The Uttar Pradesh government has formally earmarked ₹750 crore for Noida International Airport at Jewar in its 2026-27 state budget, with the bulk directed at land acquisition for future expansion phases. Of this, ₹700 crore is allocated for land acquisition and ₹50 crore for construction works to support Phase 3 and Phase 4 development. The airport allocation is part of a larger ₹2,111 crore civil aviation budget for Uttar Pradesh, reflecting the state’s commitment to airport-led infrastructure growth. Phase 1 construction has already been completed by Yamuna International Airport Private Limited, a Zurich Airport AG subsidiary with DGCA aerodrome licensing and inauguration by Prime Minister Modi expected in early 2026. The budget allocation removes a key funding uncertainty around the airport’s long-term expansion roadmap.
Key Highlights
- ₹750 crore allocated in UP Budget 2026-27 specifically for Noida International Airport, Jewar
- ₹700 crore for land acquisition and ₹50 crore for construction to support Phase 3 and 4
- Total UP civil aviation budget stands at ₹2,111 crore for 2026-27
- Phase 1 Terminal capacity: 12 million passengers per annum across a 90,000 sq. metre terminal
- Full build-out across all four phases targets 152 million passengers annually at an estimated total project cost of ₹29,561 crore by FY50
Why This Micro-Market Matters
The Yamuna Expressway corridor between Greater Noida and Jewar has evolved from a peripheral land market into one of NCR’s most infrastructure-dense investment zones. Unlike speculative corridors that rely on a single future trigger, Jewar’s growth story is supported by multiple confirmed developments, a Film City, Medical Device Park, YEIDA industrial sectors, and an expanding logistics hub, all within a few kilometres of the airport boundary. Bus connectivity from UPSRTC, Haryana Roadways, and Uttarakhand Transport Corporation links the airport to Delhi, Gurugram, Faridabad, Agra, Mathura, and Aligarh, giving the zone a regional catchment that extends well beyond NCR commuters. This scale of multi-modal planning is rare outside of major metropolitan cores.

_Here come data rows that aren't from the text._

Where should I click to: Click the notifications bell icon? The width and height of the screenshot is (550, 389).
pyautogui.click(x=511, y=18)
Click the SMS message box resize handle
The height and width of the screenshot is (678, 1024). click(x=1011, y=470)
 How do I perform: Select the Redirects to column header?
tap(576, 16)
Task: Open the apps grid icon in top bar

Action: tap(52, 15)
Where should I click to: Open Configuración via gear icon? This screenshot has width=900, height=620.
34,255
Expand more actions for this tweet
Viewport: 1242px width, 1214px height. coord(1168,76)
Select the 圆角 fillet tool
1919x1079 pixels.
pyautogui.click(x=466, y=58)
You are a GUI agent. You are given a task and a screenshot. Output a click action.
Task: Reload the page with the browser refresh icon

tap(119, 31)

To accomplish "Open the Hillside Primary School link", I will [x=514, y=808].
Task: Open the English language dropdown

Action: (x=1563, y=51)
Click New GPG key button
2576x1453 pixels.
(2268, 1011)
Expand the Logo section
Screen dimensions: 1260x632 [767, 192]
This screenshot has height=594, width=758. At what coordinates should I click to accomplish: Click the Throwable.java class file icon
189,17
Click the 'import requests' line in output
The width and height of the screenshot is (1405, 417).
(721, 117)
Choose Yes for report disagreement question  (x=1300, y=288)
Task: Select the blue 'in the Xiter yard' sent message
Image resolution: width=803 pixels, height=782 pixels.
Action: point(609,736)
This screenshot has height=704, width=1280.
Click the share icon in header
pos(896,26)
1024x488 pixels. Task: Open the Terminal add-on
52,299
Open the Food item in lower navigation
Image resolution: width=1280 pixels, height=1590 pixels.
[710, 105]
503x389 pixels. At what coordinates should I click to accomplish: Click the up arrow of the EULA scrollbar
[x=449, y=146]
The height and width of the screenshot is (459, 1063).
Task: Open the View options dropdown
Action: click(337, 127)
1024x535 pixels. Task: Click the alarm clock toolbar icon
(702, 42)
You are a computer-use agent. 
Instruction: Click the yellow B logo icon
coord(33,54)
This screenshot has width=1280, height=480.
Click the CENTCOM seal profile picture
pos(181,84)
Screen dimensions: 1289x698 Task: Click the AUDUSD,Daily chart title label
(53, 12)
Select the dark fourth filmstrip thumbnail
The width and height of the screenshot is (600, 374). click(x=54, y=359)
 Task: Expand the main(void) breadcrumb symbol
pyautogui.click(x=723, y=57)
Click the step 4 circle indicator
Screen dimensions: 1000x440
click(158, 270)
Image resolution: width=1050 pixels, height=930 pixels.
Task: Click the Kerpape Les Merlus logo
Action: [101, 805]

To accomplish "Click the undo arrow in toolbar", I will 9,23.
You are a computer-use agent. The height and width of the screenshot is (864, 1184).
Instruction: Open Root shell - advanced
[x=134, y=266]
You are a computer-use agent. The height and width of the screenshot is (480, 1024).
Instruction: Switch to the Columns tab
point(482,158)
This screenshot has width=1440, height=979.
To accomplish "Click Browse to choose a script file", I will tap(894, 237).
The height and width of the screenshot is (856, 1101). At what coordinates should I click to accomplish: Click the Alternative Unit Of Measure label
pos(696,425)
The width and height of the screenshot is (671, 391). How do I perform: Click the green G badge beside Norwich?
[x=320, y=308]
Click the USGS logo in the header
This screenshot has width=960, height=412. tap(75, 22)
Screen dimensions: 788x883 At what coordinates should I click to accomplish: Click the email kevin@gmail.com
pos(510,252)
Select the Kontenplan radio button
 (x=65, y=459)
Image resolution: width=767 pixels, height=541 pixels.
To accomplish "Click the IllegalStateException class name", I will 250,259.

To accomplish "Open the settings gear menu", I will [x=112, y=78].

What Buyers and Investors Should Consider Now
The budget allocation confirms that state-level funding for Phases 3 and 4 is now formalised removing a key uncertainty that previously made longer-term investment projections harder to justify. For residential buyers, YEIDA’s ongoing plot schemes in sectors near the airport remain the most accessible and legally clean entry point into the corridor. For investors, the window before inauguration is historically the period of sharpest appreciation in airport-adjacent corridors is closing. Multi-modal connectivity plans including metro, Namo Bharat rail, RRTS, and a new 130-metre-wide expressway from Greater Noida to the airport’s eastern side are all either approved or under construction, making infrastructure risk in this corridor significantly lower than it was even 18 months ago.